Text shown
ABOVE PHOTO:  President Barack Obama gives his address to the NAACP Convention at the PA Convention Center, July 14, 2015.  (Photo by Bill Z. Foster)

 

Pennsylvania Convention Center

Philadelphia, Pennsylvania

THE PRESIDENT:  Hello, NAACP!    Ah, it’s good to be back.    How you all doing today?    You doing fine?

AUDIENCE:  Yes!

THE PRESIDENT:  You look fine.    All right, everybody have a seat.  I got some stuff to say.    I’ve got some stuff to say.

AUDIENCE MEMBER:  We love you!

THE PRESIDENT:  I love you back.  You know that.        

So, see, now, whenever people have, like, little signs, you all got to write it bigger, because I’m getting old now.  (Laughter.)  And I like that picture of me.  That’s very nice.  Thank you.   

Let’s get something out of the way up front.  I am not singing today.

AUDIENCE:  Awww —

THE PRESIDENT:  Not singing.  Although I will say your board sang to me as I came in for the photograph.  (Laughter.)  So I know there’s some good voices in the auditorium.

Collected data

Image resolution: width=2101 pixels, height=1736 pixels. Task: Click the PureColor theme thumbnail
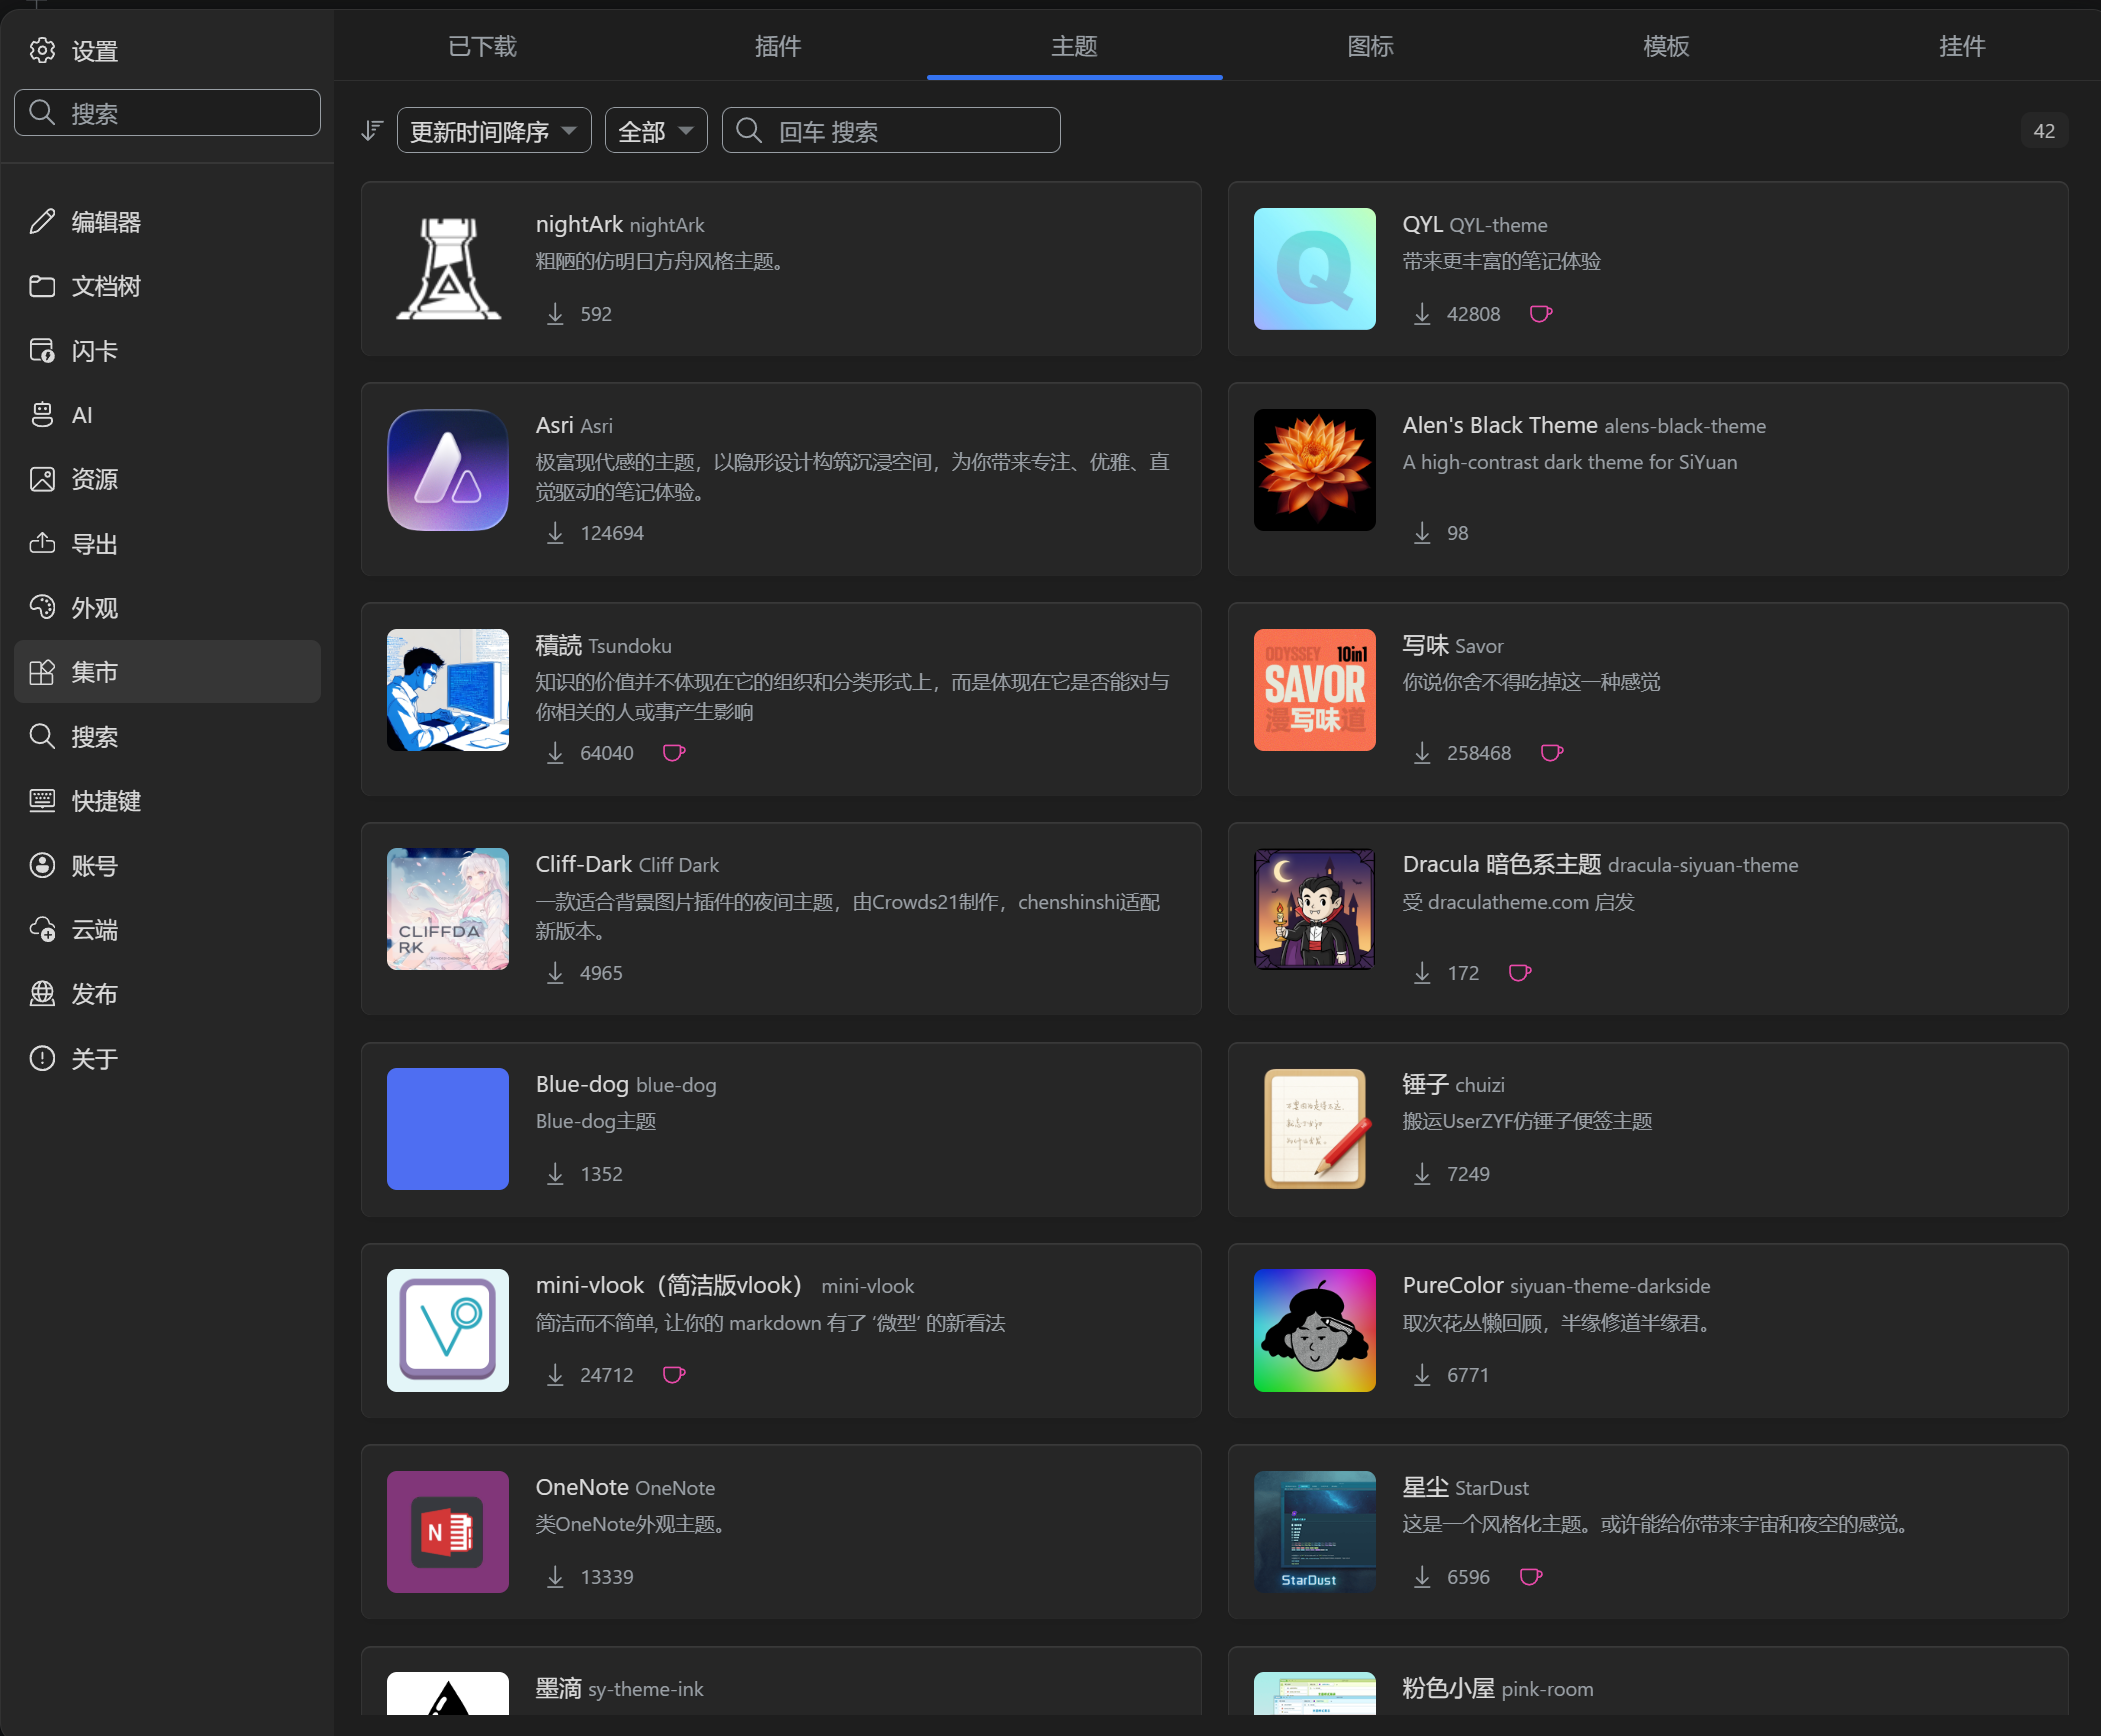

Things to do
#1 In the speech transcript, what does the President announce he will not be doing today?
#2 Please reproduce the passage of the speech transcript starting with "THE PRESIDENT:  Hello, NAACP!    Ah, it’s" and going on through "I’ve got some stuff to say.".

Answers to the exercise
#1 Singing.

#2
THE PRESIDENT:  Hello, NAACP!    Ah, it’s good to be back.    How you all doing today?    You doing fine?

AUDIENCE:  Yes!

THE PRESIDENT:  You look fine.    All right, everybody have a seat.  I got some stuff to say.    I’ve got some stuff to say.